Contents
StreamBase supports the use of null values in applications. Nulls can be used to explicitly represent data that is missing or unknown.
Use the reserved value null
to indicate that the value of
a tuple field is null. When you test your application in the StreamBase Studio SB
Test/Debug perspective, the Manual Input View allows you to enter either null
or actual values for the input
fields.
In most cases with StreamBase expressions, any time you apply an arithmetic operator
or function with a field that is null
, the result is
null. The four exceptions are the isnull()
and
notnull()
functions, which test whether a field is
null, and the coalesce()
and coalesce_tuples()
functions, which select a non-null value from a
set of potentially null arguments.
To use an expression that intentionally sets the result to null, use one of the data type-specific null literals, as shown in the list below.
blob(null) bool(null) double(null) int(null) long(null) string(null) timestamp(null)
Use the nulllist() function to create a null list, as described in Null Lists. Null tuples are described in Null Tuples.
The data type of each null is never implicit: you must specify which type of null you are using in the expression.
Expression Example | Result |
---|---|
3 + int(null) | A null int |
int(null) + int(null) | A null int |
int(null) + bool(null) | A typecheck error. You cannot add an int and a bool. |
if boolean(null) then 3 else 4 | A null int |
int(null) == int(null)
or int(null) = int(null) |
A null bool, because null is not equal to itself |
int(null) != int(null) | A null bool, because null is not equal to itself |
isnull(int(null)) | A bool that evaluates to true |
notnull(int(null)) | A bool that evaluates to false |
In general, expressions involving null evaluate to null. However, some Boolean logic statements can contain unknowns or nulls, but the rest of the expression fully determines the truth value. In the following table, the order of the arguments does not matter.
Expression | Result |
---|---|
bool(null) && bool(null) | A null bool |
bool(null) AND true | A null bool |
bool(null) && false | false |
bool(null) || bool(null) | A null bool |
bool(null) OR true | true |
bool(null) || false | A null bool |
This is three-value Boolean logic as
used in standard SQL. Null is not a value in the same sense as true
and false
, but is instead a
placeholder for the absence of value. Some RDMS systems refer to this placeholder as
Unknown
; StreamBase uses the term null
.
StreamBase provides the isnull()
and notnull()
functions, allowing you to test whether fields in
expressions are null.
-
isnull(
value
) -
Returns true if the argument is a null value.
-
notnull(
value
) -
Returns true if the argument is not a null value. This function always returns the opposite of
isnull(
.value
)
For example, an expression in a StreamBase operator could use:
if (isnull(fieldA)) then notnull(fieldB) else true
The coalesce()
function returns the first non-null
value from its list of arguments.
-
coalesce(
value1
,value2
...) -
Returns the first argument that is non-null, or a null value if all arguments are null. All arguments must have the same type. For tuple arguments, returns the first tuple that is non-null.
Since literal values are never null, you can specify a literal value as the last
argument to provide an effective default value for the list. In this way,
coalesce()
can be used to emulate the NVL()

▶ SUPPLIED RECORDS
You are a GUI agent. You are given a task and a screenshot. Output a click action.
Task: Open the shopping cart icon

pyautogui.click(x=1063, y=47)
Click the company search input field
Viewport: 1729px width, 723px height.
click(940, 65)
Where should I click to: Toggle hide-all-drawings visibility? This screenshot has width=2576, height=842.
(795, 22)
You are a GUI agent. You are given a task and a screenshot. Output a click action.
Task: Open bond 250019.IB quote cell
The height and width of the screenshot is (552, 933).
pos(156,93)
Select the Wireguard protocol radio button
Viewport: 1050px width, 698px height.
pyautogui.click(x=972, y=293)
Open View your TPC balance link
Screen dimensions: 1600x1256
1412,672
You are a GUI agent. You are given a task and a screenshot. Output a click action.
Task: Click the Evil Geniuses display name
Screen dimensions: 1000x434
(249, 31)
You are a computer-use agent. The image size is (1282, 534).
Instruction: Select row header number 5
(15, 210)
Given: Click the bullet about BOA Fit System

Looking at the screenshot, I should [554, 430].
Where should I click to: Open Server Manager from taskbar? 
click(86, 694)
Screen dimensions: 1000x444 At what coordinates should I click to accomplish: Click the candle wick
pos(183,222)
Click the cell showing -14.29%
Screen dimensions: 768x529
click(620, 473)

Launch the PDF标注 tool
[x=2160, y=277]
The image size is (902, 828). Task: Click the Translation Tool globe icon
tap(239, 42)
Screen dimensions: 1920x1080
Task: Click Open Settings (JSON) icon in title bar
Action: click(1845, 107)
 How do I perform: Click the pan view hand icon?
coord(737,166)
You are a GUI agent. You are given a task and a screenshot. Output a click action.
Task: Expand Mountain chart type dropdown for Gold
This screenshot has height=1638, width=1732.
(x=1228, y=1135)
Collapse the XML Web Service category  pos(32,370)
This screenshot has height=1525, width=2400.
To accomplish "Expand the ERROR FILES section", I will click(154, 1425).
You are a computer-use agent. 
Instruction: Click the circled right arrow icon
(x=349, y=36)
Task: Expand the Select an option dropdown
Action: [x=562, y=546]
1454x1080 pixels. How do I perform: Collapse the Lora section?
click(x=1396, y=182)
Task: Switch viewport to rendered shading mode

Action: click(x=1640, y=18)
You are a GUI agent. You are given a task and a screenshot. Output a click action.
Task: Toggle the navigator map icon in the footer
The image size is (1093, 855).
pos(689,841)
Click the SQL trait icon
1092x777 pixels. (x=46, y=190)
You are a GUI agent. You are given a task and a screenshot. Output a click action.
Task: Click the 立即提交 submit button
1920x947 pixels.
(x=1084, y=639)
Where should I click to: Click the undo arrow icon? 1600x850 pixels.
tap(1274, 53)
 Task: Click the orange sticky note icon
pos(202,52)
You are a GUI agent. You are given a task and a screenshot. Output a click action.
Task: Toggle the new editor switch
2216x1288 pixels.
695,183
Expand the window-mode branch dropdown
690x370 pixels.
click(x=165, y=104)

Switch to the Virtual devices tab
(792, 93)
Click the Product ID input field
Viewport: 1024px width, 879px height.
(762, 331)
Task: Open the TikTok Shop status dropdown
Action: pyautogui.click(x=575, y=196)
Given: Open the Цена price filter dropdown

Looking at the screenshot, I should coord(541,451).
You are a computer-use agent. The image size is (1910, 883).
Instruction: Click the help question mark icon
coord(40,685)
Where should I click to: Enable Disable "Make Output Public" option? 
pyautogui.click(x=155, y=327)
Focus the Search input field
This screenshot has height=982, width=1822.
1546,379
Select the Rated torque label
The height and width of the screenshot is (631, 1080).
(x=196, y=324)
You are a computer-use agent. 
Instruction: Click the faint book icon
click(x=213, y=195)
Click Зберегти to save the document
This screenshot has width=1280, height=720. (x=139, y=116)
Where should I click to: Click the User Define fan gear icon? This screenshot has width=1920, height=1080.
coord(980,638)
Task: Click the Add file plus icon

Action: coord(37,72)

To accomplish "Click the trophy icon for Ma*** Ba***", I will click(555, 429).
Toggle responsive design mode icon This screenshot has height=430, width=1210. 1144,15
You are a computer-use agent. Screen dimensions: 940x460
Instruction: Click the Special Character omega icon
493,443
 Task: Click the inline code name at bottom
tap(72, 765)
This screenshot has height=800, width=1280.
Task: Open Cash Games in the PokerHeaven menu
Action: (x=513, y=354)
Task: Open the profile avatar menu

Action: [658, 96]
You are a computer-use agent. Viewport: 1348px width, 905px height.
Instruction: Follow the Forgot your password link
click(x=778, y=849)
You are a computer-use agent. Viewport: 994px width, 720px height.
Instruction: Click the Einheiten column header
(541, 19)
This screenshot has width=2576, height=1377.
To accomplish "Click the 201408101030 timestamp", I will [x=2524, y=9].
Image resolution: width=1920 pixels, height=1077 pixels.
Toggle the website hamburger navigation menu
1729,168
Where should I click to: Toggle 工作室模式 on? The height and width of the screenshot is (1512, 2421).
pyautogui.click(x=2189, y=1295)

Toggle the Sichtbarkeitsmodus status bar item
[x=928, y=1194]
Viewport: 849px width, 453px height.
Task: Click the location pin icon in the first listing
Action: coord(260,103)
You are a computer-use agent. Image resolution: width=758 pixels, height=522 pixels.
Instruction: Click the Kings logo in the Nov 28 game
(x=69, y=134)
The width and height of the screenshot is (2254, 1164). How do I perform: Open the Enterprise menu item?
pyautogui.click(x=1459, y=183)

▶ WORK TO COMPLETE
1: In the text on StreamBase null values, what does the coalesce() function return when all of its arguments are null?
2: Pick up the text on StreamBase null values at the point where it ends and keep writing.

▶ THE RESPONSES
1: A null value.

2:
function provided by Oracle PL/SQL and the two-argument
ISNULL() function provided by Microsoft T/SQL. For example, the following expression
returns the value of fieldA
if it is non-null, or 0
if it is null:
coalesce(fieldA, 0)
The following example returns the first non-null field among fieldA
, fieldB
, and fieldC
in that order, or returns
-99999
if all three fields are null.
coalesce(fieldA, fieldB, fieldC, -99999)
To illustrate how to specify nulls, assume an example where the schema for a tuple contains these fields:
-
fieldA, an int
-
fieldB, a string
-
fieldC, an int
In the input data CSV file:
-
To designate all three values of a tuple row to be null, enter:
null,null,null
. -
To indicate that just fieldB is null, enter:
120,null,40
. -
To indicate that fieldA has a value, fieldB is an empty string, and fieldC is null, enter:
120,"",null
.
The same rules apply when you use the Manual Input view in the SB Test/Debug perspective.
A null list is a list with no elements, where the entire list is null. To specify a
null list, use the nulllist()
function.
A null list is not the same as an empty list, which is a list with zero elements. In
this case, the list itself is not null. To specify an empty list, use the emptylist()
function.
To understand the difference between empty and null lists, consider the following four expressions evaluated with a Map operator's Additional Expressions grid or with the Evaluate StreamBase Expression dialog.
list(99)
Result type: (list(int) Result: [99]
list(int())
Result type: (list(int)) Result: [null]
emptylist(int())
Result type: (list(int)) Result: []
nulllist(int())
Result type: (list(int)) Result: null
The four commands in this example demonstrate the following:
-
list(99)
returns a list of type int with a single element, the integer 99. -
list(int())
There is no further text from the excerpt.